Seminar: Accuracy-aware Compilers for Energy-efficient Machine Learning
With the slowdown of Moore's law and the end of Dennard scaling, the gap between computer hardware performance and the computational demands of software applications is widening. To close this gap, we need to consider innovative optimizations at all layers of the computing stack. Towards this pursuit, I work on accuracy-aware compilers with the goal to improve the performance and energy-efficiency of software programs. The compilers I build significantly improve the performance and energy usage of programs by systematically trading off small amounts of computational accuracy, often without impacting end-to-end application-level quality.
In this talk, I will discuss ApproxHPVM and ApproxCaliper. ApproxHPVM is an end-to-end compiler framework for accuracy-aware optimization of deep learning workloads running on heterogeneous edge computer platforms. ApproxHPVM is end-to-end in that it only requires high-level information from developers and automatically chooses low-level approximation techniques and knobs that tune the accuracy and performance tradeoffs. The ApproxHPVM compiler supports two different automated approximation selection techniques each with its own merits: i)ApproxTuner (PPoPP'21), and ii) ApproxHPVM IR optimizer (OOPSLA'19).
I will also discuss ApproxCaliper, the first application-aware neural network optimization framework that provides significantly higher speedups compared to application-agnostic tuning methods. I will also lay out a future roadmap of my research vision that focuses on enabling accuracy-aware compilers for a wide range of emerging application domains.
Hashim is a postdoctoral researcher in computer science at the University of Illinois at Urbana-Champaign,working with Vikram Adve and Sasa Misailovic. In April 2021, he completed his PhD from the CS department at the University of Illinois at Urbana-Champaign, advised by Vikram Adve. Hashim works on compilers, systems for machine learning, and program analysis. His PhD thesis focuses on compiler and runtime systems or end-to-end accuracy-aware optimization of tensor-based programs running on heterogeneous edge computer hardware. Hashim's earlier PhD work includes code size reduction techniques via software specialization.

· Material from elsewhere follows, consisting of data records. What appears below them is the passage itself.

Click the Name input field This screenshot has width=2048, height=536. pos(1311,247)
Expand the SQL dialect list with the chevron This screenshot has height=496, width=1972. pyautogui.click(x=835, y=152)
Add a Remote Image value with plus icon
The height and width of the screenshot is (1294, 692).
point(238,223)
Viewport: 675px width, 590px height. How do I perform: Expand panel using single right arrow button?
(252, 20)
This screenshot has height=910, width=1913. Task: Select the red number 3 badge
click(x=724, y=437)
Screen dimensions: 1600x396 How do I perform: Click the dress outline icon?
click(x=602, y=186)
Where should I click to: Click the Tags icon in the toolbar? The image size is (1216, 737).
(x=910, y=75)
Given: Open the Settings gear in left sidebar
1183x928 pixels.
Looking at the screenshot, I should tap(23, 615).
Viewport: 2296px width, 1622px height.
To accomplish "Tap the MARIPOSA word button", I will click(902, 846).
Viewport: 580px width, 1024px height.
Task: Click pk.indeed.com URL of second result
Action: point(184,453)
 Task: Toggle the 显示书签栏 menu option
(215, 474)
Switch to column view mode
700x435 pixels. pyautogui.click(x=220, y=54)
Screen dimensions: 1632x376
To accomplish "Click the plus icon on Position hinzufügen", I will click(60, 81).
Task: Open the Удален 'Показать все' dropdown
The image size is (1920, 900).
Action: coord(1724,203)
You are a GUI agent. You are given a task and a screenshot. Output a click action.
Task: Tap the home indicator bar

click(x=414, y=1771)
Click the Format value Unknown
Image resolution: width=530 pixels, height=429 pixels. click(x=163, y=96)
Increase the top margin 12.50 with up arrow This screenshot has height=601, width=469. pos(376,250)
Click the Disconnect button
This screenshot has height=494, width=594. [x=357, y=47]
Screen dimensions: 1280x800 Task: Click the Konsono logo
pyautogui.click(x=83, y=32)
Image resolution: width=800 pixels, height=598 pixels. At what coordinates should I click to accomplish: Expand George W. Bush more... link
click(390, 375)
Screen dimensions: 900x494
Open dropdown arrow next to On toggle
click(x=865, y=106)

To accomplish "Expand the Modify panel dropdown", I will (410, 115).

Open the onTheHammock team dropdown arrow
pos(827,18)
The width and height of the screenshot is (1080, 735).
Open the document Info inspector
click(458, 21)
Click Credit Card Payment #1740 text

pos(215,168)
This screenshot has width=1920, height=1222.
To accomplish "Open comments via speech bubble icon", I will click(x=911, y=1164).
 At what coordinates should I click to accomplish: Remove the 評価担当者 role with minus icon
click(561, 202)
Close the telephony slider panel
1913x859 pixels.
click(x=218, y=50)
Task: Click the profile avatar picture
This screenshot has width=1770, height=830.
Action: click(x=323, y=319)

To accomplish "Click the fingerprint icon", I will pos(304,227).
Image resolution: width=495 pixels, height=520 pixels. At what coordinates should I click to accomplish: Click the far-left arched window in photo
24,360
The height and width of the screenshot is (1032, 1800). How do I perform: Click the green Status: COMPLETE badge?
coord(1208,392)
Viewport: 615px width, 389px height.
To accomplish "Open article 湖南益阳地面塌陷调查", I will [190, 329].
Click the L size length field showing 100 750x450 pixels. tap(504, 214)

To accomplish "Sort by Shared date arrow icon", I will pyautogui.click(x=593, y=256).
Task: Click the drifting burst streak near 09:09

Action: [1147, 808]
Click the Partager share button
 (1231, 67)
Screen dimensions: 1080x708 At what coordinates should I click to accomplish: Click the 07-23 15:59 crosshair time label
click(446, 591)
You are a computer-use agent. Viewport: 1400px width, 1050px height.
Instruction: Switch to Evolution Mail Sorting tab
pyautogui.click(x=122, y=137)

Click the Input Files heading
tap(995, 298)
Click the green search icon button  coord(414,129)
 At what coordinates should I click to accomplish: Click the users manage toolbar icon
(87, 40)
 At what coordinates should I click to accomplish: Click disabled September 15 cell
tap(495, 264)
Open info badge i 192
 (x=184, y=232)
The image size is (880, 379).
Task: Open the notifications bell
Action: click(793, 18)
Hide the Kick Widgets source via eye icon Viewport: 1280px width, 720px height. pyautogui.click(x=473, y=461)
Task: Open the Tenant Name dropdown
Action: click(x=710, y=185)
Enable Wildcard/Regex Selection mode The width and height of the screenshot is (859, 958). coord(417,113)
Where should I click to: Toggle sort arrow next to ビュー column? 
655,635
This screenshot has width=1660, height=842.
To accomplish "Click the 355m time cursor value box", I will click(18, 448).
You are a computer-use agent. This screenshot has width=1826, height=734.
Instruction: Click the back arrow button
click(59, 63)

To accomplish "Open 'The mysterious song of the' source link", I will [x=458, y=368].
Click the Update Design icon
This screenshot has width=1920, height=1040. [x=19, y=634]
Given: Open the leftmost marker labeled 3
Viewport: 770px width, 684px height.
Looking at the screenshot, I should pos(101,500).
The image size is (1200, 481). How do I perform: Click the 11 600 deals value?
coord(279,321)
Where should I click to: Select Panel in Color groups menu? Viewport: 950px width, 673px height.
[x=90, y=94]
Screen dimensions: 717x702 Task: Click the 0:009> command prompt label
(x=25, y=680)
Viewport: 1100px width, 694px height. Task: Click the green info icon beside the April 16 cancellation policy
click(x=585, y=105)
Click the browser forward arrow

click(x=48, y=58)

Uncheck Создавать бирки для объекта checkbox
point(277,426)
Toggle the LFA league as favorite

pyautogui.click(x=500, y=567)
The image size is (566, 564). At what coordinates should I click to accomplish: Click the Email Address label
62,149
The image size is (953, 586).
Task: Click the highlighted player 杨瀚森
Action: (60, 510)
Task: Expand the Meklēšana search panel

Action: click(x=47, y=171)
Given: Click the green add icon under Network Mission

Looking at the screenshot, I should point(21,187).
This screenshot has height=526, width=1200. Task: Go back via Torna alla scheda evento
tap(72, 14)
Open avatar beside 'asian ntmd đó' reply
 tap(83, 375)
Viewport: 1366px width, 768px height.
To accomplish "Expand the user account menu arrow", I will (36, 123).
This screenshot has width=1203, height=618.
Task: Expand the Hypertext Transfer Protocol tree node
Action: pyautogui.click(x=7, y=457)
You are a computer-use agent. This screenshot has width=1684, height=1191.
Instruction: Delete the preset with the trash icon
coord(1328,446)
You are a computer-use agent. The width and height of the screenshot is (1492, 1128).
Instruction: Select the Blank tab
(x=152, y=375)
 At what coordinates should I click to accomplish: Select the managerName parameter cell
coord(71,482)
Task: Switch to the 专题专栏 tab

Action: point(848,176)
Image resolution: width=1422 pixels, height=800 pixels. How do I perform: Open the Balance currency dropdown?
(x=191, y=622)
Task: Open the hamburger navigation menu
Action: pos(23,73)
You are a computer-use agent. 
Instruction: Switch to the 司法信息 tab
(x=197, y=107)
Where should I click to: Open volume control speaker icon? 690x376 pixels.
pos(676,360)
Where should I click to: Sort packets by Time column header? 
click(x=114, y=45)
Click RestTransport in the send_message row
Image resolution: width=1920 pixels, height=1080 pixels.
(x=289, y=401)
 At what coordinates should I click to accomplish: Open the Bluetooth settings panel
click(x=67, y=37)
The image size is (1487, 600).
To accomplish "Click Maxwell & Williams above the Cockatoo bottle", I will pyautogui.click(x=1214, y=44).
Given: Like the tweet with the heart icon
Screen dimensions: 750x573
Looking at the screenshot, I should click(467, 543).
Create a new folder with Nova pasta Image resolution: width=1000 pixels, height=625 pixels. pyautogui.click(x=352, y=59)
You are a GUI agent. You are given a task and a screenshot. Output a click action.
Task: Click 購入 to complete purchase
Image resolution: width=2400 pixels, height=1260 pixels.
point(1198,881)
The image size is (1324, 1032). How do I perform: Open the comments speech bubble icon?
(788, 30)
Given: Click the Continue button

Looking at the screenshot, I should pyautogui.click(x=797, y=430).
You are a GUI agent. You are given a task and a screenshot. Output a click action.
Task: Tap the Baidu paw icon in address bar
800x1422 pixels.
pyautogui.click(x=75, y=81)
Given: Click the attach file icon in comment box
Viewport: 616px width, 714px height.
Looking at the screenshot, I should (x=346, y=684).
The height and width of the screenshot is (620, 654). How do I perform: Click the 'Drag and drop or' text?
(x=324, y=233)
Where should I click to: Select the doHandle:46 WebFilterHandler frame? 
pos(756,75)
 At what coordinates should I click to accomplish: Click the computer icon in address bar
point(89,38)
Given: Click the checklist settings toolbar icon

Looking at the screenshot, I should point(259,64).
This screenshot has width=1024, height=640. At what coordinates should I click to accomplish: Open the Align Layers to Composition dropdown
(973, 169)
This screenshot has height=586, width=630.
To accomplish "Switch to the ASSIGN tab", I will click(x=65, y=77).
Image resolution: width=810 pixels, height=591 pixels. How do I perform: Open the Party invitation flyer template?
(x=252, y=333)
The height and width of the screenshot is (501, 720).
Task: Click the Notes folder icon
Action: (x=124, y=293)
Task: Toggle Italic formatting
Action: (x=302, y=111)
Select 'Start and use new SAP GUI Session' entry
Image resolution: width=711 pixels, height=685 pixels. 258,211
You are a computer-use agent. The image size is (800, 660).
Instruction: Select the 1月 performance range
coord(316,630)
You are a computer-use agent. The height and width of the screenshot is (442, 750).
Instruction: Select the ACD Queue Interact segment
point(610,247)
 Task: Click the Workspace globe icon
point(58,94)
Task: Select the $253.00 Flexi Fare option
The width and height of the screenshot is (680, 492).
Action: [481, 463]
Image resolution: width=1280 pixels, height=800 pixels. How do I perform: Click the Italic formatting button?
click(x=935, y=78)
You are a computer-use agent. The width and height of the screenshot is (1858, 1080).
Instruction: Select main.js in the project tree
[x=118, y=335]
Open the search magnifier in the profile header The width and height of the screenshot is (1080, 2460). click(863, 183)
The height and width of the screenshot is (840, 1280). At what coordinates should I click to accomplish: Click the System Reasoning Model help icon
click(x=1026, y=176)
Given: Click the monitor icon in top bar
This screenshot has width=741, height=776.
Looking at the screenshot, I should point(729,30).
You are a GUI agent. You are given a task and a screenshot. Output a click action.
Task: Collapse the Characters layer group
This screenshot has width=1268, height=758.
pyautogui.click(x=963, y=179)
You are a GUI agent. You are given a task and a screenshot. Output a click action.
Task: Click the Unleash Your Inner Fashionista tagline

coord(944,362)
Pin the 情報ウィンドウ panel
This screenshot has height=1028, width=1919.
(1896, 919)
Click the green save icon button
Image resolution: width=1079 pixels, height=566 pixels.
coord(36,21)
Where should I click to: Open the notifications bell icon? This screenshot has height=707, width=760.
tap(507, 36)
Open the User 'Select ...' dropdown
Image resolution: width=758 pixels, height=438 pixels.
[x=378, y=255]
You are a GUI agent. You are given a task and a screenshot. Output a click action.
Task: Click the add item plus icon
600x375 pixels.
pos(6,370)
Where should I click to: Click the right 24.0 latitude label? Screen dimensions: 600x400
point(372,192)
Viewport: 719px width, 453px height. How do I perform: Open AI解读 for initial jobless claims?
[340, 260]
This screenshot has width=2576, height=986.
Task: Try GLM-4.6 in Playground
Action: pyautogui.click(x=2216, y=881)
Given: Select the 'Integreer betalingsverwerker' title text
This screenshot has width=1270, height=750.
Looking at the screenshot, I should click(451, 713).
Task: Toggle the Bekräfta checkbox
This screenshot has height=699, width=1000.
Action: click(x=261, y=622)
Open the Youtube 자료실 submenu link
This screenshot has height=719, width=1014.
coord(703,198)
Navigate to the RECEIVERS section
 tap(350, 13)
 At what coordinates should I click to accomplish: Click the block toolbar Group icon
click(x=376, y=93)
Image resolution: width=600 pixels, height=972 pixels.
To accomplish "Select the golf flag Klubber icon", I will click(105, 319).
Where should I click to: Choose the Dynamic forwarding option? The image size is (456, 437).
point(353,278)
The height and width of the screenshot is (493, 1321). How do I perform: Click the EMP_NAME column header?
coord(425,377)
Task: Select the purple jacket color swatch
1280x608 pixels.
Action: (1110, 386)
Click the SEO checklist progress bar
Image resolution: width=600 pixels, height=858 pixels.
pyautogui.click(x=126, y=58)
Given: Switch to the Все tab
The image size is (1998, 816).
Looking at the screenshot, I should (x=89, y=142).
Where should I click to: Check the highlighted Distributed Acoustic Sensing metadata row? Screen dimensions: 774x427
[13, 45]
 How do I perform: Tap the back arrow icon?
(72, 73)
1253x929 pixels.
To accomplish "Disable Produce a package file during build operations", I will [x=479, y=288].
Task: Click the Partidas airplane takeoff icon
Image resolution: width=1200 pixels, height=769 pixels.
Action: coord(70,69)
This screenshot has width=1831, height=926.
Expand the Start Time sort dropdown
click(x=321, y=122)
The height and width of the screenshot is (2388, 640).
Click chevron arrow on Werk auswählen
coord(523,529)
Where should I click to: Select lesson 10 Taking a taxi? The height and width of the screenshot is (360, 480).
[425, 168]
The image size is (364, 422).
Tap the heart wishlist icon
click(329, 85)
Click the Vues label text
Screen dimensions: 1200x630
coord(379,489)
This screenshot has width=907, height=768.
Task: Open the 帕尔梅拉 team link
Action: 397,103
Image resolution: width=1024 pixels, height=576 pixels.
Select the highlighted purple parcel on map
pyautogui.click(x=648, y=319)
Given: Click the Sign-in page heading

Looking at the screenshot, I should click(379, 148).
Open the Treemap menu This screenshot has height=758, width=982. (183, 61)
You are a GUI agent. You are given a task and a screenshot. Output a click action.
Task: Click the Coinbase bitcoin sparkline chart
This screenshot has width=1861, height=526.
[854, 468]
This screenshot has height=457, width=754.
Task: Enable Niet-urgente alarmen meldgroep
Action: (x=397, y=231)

In his research, he has closely collaborated with Industry and Labs,including IBM Research, SRI International, Earthsense, Amazon, and Argonne National Lab. Teams at IBMResearch use the ApproxHPVM compiler infrastructure for compiling programs for a custom heterogeneous SoC. Earthsense (a startup for agriculture robots) uses ApproxCaliper, an application-aware neural network optimization framework for improving the system performance of their resource-constrained agriculture robots.
Hashim is a recipient of the Sohaib and Sara Abbasi Fellowship at the University of Illinois.